[BRIEF] In the records, from the first line through the line containing "Corrugated Boxes (816, 1393)", change "Ink Cartridges" to "Toner Cartridges" and give those lines back with nothing else altered.

>>>>>

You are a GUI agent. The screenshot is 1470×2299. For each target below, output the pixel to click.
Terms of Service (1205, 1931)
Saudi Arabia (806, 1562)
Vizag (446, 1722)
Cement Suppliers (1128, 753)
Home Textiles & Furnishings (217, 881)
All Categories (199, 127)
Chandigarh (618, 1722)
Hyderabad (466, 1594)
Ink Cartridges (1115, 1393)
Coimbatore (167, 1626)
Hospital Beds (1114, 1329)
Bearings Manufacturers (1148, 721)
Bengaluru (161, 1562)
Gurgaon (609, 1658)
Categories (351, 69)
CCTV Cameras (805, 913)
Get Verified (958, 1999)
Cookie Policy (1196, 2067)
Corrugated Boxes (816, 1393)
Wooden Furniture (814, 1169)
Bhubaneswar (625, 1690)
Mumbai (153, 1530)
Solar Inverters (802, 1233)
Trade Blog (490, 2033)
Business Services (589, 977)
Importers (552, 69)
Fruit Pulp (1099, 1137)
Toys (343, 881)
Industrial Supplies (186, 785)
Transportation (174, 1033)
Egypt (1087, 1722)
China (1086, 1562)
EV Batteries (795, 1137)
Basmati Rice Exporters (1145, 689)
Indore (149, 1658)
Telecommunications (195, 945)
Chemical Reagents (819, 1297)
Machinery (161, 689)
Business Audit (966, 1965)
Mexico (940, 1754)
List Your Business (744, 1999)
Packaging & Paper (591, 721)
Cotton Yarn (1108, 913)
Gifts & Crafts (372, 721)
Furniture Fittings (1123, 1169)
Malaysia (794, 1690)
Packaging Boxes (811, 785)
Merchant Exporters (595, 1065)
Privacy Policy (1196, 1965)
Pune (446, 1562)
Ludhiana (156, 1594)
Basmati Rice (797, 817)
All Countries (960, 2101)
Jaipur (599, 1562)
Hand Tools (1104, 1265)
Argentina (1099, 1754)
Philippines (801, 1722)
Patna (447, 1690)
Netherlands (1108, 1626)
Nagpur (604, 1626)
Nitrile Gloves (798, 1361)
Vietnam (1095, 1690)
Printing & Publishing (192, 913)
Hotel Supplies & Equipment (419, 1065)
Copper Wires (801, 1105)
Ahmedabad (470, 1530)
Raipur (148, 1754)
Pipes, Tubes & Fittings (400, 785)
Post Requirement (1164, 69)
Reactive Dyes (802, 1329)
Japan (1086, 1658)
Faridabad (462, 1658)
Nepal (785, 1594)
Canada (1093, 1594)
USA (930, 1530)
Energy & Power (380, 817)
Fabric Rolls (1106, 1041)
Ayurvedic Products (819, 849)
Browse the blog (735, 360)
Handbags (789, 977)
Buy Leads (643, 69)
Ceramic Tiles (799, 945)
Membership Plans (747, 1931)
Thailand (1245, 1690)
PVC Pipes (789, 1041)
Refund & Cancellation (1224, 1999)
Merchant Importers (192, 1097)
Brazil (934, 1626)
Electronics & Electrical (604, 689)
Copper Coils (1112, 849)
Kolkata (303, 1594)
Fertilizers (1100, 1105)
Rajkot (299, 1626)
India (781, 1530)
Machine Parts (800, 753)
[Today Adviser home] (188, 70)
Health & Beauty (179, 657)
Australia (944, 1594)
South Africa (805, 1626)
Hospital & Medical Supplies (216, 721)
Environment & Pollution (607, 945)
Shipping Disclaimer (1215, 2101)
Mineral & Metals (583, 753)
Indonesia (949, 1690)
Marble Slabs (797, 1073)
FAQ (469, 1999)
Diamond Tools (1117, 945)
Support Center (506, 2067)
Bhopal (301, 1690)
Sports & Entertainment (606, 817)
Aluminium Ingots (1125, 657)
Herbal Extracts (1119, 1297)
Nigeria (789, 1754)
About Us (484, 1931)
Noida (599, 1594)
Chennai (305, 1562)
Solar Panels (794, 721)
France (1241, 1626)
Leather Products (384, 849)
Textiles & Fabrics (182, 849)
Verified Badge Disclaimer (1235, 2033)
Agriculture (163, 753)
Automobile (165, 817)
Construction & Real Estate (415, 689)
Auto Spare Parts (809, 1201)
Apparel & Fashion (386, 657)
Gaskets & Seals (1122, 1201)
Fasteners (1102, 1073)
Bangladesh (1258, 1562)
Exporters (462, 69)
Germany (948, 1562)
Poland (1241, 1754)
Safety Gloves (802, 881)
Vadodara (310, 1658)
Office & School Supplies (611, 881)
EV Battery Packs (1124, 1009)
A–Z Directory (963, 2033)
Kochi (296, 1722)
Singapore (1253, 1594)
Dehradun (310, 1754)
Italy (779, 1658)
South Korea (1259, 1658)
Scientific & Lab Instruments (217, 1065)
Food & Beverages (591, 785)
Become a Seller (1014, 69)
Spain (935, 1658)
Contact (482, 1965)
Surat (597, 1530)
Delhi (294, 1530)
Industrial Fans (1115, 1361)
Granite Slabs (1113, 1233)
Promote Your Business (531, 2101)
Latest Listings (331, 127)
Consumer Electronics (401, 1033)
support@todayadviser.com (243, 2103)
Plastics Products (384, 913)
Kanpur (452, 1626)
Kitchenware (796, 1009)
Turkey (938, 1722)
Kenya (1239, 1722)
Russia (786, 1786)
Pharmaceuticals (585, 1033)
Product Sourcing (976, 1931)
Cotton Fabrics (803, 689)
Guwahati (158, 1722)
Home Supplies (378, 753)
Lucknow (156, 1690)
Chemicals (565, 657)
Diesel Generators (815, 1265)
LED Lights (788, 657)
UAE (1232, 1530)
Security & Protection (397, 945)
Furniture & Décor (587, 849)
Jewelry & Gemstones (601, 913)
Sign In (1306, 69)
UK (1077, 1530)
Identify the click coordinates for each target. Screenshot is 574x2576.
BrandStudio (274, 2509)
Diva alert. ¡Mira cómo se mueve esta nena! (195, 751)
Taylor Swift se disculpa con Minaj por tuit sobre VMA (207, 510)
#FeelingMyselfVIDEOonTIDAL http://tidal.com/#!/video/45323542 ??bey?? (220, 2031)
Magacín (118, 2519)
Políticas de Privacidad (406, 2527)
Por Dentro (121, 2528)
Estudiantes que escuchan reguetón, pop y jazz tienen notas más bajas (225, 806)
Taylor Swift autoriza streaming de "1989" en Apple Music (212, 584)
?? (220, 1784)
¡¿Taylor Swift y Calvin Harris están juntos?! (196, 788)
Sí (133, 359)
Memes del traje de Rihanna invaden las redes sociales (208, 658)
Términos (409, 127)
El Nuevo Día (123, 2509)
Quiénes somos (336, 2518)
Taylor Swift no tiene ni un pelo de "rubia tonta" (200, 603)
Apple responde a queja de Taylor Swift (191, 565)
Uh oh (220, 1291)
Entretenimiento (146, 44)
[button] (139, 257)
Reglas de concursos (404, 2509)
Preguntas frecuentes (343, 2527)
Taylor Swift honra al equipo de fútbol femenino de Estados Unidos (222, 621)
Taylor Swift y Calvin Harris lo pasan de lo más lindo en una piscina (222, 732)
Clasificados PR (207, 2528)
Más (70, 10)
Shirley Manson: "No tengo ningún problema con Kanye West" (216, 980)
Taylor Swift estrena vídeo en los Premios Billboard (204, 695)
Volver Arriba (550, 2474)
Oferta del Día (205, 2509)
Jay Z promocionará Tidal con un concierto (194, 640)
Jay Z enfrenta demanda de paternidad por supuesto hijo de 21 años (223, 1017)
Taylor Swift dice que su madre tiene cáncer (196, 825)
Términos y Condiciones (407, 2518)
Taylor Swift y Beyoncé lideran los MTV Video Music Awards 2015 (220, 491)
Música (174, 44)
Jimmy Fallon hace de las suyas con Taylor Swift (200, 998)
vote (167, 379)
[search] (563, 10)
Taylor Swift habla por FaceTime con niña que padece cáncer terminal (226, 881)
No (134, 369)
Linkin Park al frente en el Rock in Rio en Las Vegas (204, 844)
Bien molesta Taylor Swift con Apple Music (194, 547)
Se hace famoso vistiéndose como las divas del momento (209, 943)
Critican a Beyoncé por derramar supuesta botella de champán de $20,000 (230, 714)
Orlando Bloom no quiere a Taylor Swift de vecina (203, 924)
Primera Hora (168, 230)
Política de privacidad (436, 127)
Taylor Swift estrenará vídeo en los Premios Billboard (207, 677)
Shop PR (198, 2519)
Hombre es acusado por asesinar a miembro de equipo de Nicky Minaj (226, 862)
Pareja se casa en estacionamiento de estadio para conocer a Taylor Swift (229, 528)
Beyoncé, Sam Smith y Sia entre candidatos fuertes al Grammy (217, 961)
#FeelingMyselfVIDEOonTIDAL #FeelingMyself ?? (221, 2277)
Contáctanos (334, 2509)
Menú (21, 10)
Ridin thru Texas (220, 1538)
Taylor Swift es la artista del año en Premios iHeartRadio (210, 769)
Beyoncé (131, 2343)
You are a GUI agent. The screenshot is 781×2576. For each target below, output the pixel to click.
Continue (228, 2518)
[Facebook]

<<<<<

[THE ANSWER]
You are a GUI agent. The screenshot is 1470×2299. For each target below, output the pixel to click.
Terms of Service (1205, 1931)
Saudi Arabia (806, 1562)
Vizag (446, 1722)
Cement Suppliers (1128, 753)
Home Textiles & Furnishings (217, 881)
All Categories (199, 127)
Chandigarh (618, 1722)
Hyderabad (466, 1594)
Toner Cartridges (1115, 1393)
Coimbatore (167, 1626)
Hospital Beds (1114, 1329)
Bearings Manufacturers (1148, 721)
Bengaluru (161, 1562)
Gurgaon (609, 1658)
Categories (351, 69)
CCTV Cameras (805, 913)
Get Verified (958, 1999)
Cookie Policy (1196, 2067)
Corrugated Boxes (816, 1393)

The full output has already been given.